Wrynaft/Tweet-Normalizer

Repository files navigation

Malaysian Tweet Normalizer

A Natural Language Processing (NLP) project that normalizes noisy, informal Malaysian tweets (containing slang, abbreviations, and misspellings in both Malay and English) into standard, formal text, either in English or Malay.

This project utilizes fine-tuned T5 transformer models and a comprehensive preprocessing pipeline with language-specific dictionaries to achieve high-quality normalization.
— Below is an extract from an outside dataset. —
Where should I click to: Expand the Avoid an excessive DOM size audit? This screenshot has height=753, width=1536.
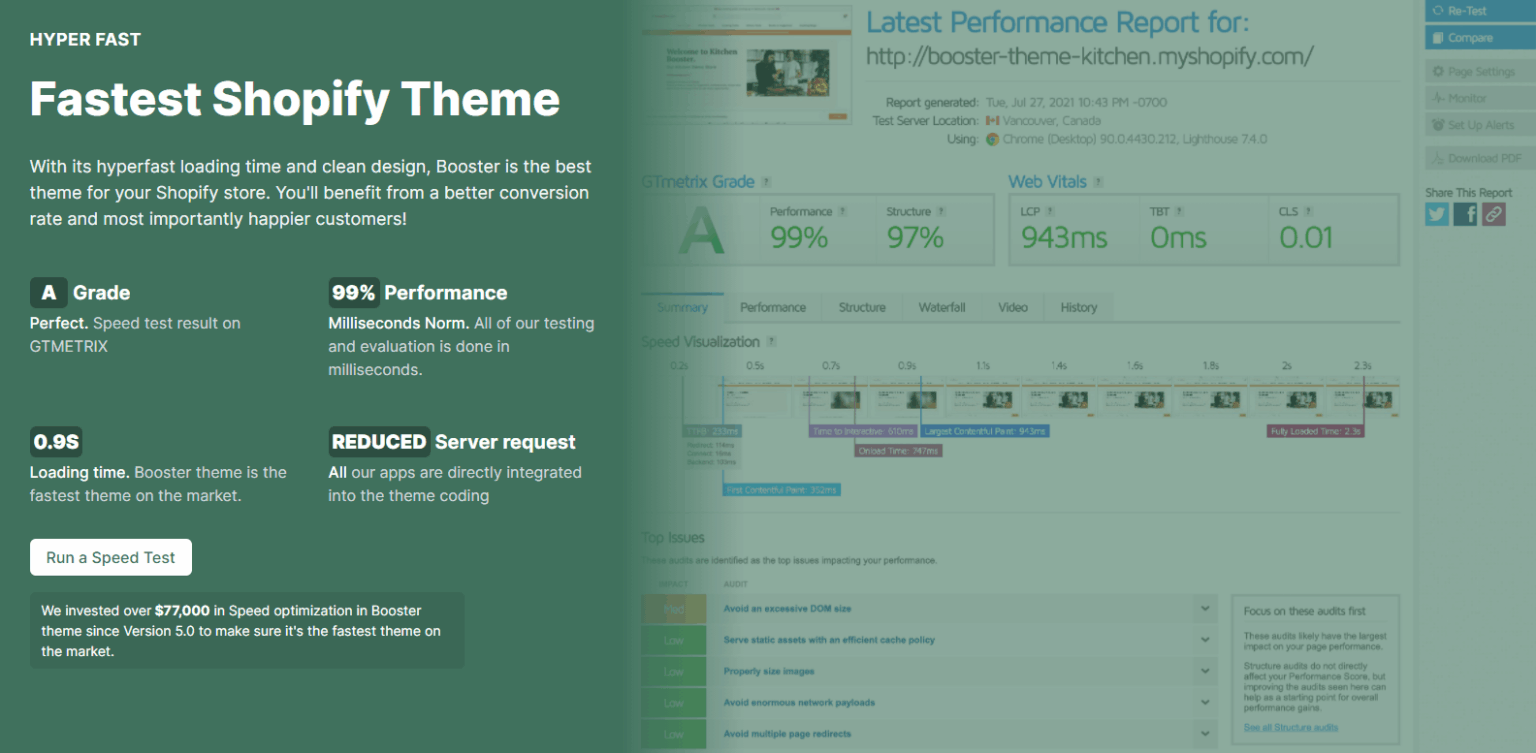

It includes an interactive Gradio web interface for testing and deployment.

Built as a university group project for WID3002 Natural Language Processing at Universiti Malaya.


Features

  • Bilingual Normalization: Preprocessing dictionaries and models natively support both Malay and English tweets.
  • Preprocessing: Utilizes custom dictionaries for Malaysian slang, abbreviations, and common misspellings.
  • Fine-Tuning: Built on top of the mesolitica/t5-base-standard-bahasa-cased architecture for an optimal understanding of the local context.
  • Interactive UI: Includes a Gradio web application for real-time inference and demonstration.

Tech Stack

  • Frameworks & Libraries: PyTorch, Hugging Face Transformers, Gradio, Pandas, NumPy
  • NLP Tools: Malaya, NLTK, FastText, PyEnchant, Emoji
  • Model Architecture: T5 (Text-to-Text Transfer Transformer)

Models and Datasets

Due to GitHub's file size limits, the fine-tuned models and datasets are hosted on the Hugging Face Hub.

Pre-trained Models

You can load these directly in your code using the transformers library (e.g., AutoModelForSeq2SeqLM.from_pretrained(...)):

Datasets


Project Structure

  • MsianTweetNormalizer.ipynb: The main application notebook containing the final end-to-end pipeline (preprocessing, model inference, post-processing) and the Gradio web interface.
  • fineTune.ipynb: The notebook used for fine-tuning the T5 model for the Malay target.
  • fineTune_English.ipynb: The notebook used for fine-tuning the T5 model for the English target.
  • Group5_Report.pdf: Comprehensive project report detailing the methodology, architecture, and results.

Setup and Usage

Prerequisites

Ensure you have the following packages installed:

pip install pandas numpy torch transformers huggingface_hub gradio malaya fasttext-wheel pyenchant nltk emoji

Running the Application

  1. Clone this repository.
  2. Open msiantweetnormalizer1.ipynb in Jupyter Notebook, VS Code, or Google Colab.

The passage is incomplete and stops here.